If even some of the presumptions about the pilot are correct, there is a real risk to the Article 8 and 6 rights of parents and children in the running of hubs. This could arise from:
- the selection of experts and the parents’ role in this
- the operation of any instruction/referral and different parties’ role within this
- use of expert hub evidence in the Public Law Outline (PLO) process and how this will interact with any appointed experts within proceedings
- the relationship between the current practice of restricting cross-examination and restriction on identifying of experts.
- the ultimate consequences of adverse findings against parents.
Care proceedings are one of the most stressful times in a family’s life. If non-accidental injury is proven, children may be adopted and lose all links with their biological family. A right to a fair hearing is self-evidently fundamental in such cases, and there has been no reassurance about how this will be preserved in cases using such hubs.
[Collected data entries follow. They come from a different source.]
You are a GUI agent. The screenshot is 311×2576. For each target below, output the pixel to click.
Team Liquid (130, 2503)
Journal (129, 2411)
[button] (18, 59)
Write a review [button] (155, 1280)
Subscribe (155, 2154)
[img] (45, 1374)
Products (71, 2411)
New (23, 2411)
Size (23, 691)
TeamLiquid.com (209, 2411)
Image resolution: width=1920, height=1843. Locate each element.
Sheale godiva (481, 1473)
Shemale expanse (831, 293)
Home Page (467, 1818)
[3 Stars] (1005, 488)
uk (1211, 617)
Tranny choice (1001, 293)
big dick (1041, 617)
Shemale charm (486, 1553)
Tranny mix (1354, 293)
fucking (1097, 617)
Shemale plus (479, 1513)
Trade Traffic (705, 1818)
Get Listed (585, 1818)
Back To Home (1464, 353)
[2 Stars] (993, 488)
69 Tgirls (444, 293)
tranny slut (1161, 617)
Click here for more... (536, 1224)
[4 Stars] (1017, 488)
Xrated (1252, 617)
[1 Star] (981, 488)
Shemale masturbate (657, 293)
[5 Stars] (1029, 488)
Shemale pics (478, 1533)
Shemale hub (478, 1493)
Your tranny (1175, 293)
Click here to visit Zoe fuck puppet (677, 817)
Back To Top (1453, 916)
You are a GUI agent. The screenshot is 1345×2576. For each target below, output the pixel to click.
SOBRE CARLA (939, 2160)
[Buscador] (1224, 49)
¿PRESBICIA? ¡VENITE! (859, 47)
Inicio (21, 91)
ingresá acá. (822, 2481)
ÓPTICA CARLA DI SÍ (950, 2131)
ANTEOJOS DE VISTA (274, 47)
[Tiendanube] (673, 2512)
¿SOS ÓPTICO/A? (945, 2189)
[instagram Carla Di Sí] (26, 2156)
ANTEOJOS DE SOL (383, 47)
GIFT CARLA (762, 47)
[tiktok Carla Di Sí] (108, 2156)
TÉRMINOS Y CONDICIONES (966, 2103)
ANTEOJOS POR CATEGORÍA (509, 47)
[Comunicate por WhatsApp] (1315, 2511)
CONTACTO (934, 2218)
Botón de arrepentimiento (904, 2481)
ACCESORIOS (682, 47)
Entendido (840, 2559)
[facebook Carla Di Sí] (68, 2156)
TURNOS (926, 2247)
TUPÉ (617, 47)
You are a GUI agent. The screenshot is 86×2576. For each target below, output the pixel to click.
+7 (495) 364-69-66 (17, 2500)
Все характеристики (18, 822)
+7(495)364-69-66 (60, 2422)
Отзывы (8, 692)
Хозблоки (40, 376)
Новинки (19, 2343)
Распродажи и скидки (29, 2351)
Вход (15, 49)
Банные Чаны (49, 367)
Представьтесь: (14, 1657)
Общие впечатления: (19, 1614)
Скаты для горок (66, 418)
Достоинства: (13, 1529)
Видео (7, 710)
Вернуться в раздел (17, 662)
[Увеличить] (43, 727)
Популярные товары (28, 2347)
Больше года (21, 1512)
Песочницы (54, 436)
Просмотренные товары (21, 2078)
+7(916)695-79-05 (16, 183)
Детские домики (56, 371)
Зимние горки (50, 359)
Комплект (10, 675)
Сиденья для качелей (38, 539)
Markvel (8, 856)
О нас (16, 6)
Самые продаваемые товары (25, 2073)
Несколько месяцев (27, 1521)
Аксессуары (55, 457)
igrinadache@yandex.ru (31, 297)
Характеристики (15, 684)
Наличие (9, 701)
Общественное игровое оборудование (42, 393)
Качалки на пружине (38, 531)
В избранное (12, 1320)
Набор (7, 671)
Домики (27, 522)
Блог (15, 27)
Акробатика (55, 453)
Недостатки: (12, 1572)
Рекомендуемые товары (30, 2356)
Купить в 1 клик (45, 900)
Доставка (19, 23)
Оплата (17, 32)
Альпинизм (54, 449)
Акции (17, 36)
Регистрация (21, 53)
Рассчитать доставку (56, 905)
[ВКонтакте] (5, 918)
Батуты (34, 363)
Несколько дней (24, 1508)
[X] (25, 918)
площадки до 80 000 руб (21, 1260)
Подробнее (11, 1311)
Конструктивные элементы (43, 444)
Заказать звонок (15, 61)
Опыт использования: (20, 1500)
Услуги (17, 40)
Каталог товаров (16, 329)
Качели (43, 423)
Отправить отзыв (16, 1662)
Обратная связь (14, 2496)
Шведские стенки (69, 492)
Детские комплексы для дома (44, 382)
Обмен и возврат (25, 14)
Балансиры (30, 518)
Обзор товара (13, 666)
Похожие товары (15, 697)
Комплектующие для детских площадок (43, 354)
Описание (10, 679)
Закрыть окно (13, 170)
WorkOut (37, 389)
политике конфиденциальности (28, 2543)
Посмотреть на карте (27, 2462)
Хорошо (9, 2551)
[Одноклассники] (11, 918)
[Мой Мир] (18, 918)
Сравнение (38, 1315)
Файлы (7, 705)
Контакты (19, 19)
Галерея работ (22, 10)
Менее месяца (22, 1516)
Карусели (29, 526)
The stress is not only limited to lay parties. Social workers are leaving the profession in droves, partly due to the demands of the job and the emotional pressures. These are some of the most distressing cases for professionals and the need for clear and informed processes is paramount for those working within the system.
Furthermore, in respect of how the pilot has come about, there appears to have been no training provided to legal professionals about how to use this resource. How it can be properly implemented is therefore very unclear. The risk of duplication of work or things being missed is real, particularly when people are unclear how this will work in practice.
More worryingly, the Family Law Bar Association was not consulted when the pilot scheme was being formulated. Potential valuable insights from barristers who regularly work in this area went unheard. It is also further unclear whether/how much consultation took place with Resolution or with the judiciary. The wellbeing pressures on legal professionals have been well-documented elsewhere, and imposing an improperly implemented pilot could add to an already strained state of affairs.
The drive to achieve positive outcomes for the court and clinicians is presumably what is behind the introduction of the pilot scheme:. Potential advantages include:
- shortening the lengthy delays currently plaguing expert reports in non-accidental injury cases
- the public cost of such reports, and
- concerns regarding consistency and quality of reporting.
However, one cannot escape the fact that the implications for public resources, including valuable court resources, of an improperly set up pilot could be huge. The difficulty is that the lack of transparency means that such purported benefits cannot be properly addressed and examined.
The stakes are too high, for families in particular, but also courts, social workers and legal professionals within the system, for pilot projects to be set up in a seemingly haphazard way with little transparency, guidance, or explanation.
The pilot will end on 31 March 2025.